● Text provided
** Begin **
Data Mining - Algorithms

About

An Algorithm is a mathematical procedure for solving a specific kind of problem.

For some data mining functions, you can choose among several algorithms.

Articles Related

List

Algorithm	Function	Type	Description
Decision Tree (DT)	Classification	supervised	Decision trees extract predictive information in the form of human-understandable rules. The rules are if-then-else expressions; they explain the decisions that lead to the prediction.
Generalized Linear Models (GLM)	Classification and Regression	supervised	GLM implements logistic regression for classification of binary targets and linear regression for continuous targets. GLM classification supports confidence bounds for prediction probabilities. GLM regression supports confidence bounds for predictions.
Minimum Description Length (MDL)	Attribute Importance	supervised	MDL is an information theoretic model selection principle. MDL assumes that the simplest, most compact representation of data is the best and most probable explanation of the data.
Naive Bayes (NB)	Classification	supervised	Naive Bayes makes predictions using Bayes' Theorem, which derives the probability of a prediction from the underlying evidence, as observed in the data.
Support Vector Machine (SVM)	Classification and Regression	supervised	Distinct versions of SVM use different kernel functions to handle different types of data sets. Linear and Gaussian (nonlinear) kernels are supported. SVM classification attempts to separate the target classes with the widest possible margin. SVM regression tries to find a continuous function such that the maximum number of data points lie within an epsilon-wide tube around it.
** End **
● Exercise A
Reproduce the records exactly, from the line containing "Where should I click to: Click" through the end of the records.

● Material for this exercise
** Begin **
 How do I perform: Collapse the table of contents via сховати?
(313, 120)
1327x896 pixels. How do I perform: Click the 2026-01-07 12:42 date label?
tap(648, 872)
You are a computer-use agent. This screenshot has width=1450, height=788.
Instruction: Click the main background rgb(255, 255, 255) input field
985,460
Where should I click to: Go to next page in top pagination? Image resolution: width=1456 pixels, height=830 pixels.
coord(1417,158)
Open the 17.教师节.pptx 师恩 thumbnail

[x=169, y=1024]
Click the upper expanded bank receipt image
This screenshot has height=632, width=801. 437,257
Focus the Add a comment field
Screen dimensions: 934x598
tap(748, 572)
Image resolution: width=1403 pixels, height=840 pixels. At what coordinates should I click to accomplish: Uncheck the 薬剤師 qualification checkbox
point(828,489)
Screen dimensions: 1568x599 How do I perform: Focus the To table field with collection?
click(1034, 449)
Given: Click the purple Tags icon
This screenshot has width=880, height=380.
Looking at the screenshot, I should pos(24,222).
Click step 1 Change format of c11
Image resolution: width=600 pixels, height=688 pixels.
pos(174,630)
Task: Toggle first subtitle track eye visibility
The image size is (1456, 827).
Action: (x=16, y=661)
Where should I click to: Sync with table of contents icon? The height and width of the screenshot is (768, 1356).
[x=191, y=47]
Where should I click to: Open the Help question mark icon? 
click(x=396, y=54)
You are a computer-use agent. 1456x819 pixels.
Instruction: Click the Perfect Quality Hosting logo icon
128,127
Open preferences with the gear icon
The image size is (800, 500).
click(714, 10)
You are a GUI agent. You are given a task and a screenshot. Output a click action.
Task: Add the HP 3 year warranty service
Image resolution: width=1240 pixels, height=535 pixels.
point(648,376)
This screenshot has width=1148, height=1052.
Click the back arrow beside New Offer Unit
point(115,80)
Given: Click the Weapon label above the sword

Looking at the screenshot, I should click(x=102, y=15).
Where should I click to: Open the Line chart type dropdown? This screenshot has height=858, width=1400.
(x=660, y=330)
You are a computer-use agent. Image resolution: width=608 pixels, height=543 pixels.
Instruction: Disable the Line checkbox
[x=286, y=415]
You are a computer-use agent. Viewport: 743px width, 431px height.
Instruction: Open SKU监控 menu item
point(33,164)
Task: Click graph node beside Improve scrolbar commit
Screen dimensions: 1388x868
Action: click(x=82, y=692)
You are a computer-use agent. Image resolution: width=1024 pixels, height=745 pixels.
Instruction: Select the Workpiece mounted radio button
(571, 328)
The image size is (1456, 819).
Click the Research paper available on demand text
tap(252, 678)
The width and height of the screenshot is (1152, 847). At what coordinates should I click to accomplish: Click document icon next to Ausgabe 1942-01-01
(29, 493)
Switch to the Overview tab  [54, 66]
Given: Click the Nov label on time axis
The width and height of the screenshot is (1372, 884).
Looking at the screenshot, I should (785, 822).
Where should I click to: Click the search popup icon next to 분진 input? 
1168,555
** End **
● Exercise B
Extend the data mining algorithms text from the point where it stops.

● Task output A
Where should I click to: Click the search popup icon next to 분진 input? 
1168,555

● Task output B
Apriori (AP)	Association	Unsupervised	Apriori performs market basket analysis by discovering co-occurring items (frequent itemsets) within a set. Apriori finds rules with support greater than a specified minimum support and confidence greater than a specified minimum confidence.
k-Means (KM)	Clustering	Unsupervised	k-Means is a distance-based clustering algorithm that partitions the data into a predetermined number of clusters. Each cluster has a centroid (center of gravity). Cases (individuals within the population) that are in a cluster are close to the centroid. Oracle Data Mining supports an enhanced version of k-Means. It goes beyond the classical implementation by defining a hierarchical parent-child relationship of clusters.
Non-Negative Matrix Factorization (NMF)	Feature Extraction	Unsupervised	NMF generates new attributes using linear combinations of the original attributes. The coefficients of the linear combinations are non-negative. During model apply, an NMF model maps the original data into the new set of attributes (features) discovered by the model.
One Class Support Vector Machine (One- Class SVM)	Anomaly Detection	Unsupervised	One-class SVM builds a profile of one class and when applied, flags cases that are somehow different from that profile. This allows for the detection of rare cases (such as outliers) that are not necessarily related to each other.
Orthogonal Partitioning Clustering (O-Cluster or OC)	Clustering	Unsupervised	O-Cluster creates a hierarchical, grid-based clustering model. The algorithm creates clusters that define dense areas in the attribute space. A sensitivity parameter defines the baseline density level.
Maximum Entropy (MaxEnt)	Classification	Supervised

Machine learning techniques:

Group method of data handling (GMDH) is a family of inductive algorithms for computer-based mathematical modeling of multi-parametric datasets that features fully automatic structural and parametric optimization of models.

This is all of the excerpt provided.